Weinstain, 57, of Reut, Israel, is a former Israeli fencer who competed in the 1972 Summer Olympics in Munich. He and five team members also were staying in an apartment on Sept. 5, 1972, when several members of a terrorist group called Black September jumped a fence encircling the Olympic Village and took hostages in two neighboring apartments.
“We weren’t sure whether to stay in our flat or get out,” Weinstain said while sharing his survival story during a 90-minute presentation Tuesday at the Jewish Community Center on the city’s North Side. “I wanted to get out; I opened my window, took a big breath and ran as fast as I could.”
Soon, Weinstain found a police officer who took him and others who fled to police headquarters, then to a safe apartment, he recalled.
The terrorists’ main demand was the release of 234 prisoners in Israeli jails, something Israeli officials refused, he noted, adding that the standoff led to the deaths of the 11 hostages, as well as five terrorists.
Weinstain, who also became a fighter pilot in the Israeli military and is a pilot for Arkia Airlines, noted that security at the Games was lax, despite hijackings and other terrorist acts in the early 1970s by leftist groups.
“They were just hoping everything would be all right and that there would be no problems,” he recalled.

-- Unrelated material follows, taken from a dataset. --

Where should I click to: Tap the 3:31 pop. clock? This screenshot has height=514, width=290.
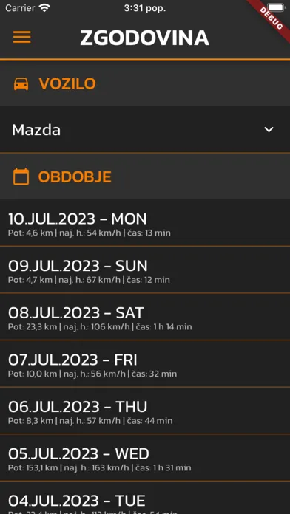[x=145, y=8]
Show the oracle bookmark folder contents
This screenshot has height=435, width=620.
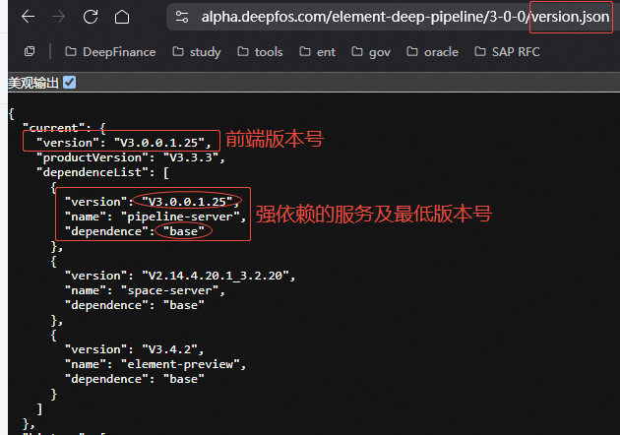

The evening before the attack, known as the “Munich Massacre,” several Israeli team members attended the popular play “Fiddler on the Roof,” though Weinstain opted not to go, he said.
Early the next morning, a knock on his door alerted the 17-year-old fencing champion that terrorists were in the building, though they passed Weinstain’s apartment because they thought it was unoccupied, he recalled.
Weinstain also told his audience of roughly 120 about having grown up with modest means, as well as his introduction to fencing, saying that a fencing traveling show came to the town in which he was raised. Soon, a class got under way, he said.
“The first question my parents asked me when I wanted to go to the class was, ‘How much will it cost?’” he said to laughter.
A professional fencer saw the teenager and encouraged him to keep going, Weinstain said, adding that he competed in England, Madrid and elsewhere before being chosen to participate in the 1972 Games.
Last month, Weinstain visited the area where he stayed during the Olympics and reflected on his experiences during an interview on the History Channel.
“I cannot forget the past. … For me, Germany is responsible for what happened in Munich,” he said Tuesday. “I don’t forget and I don’t forgive.”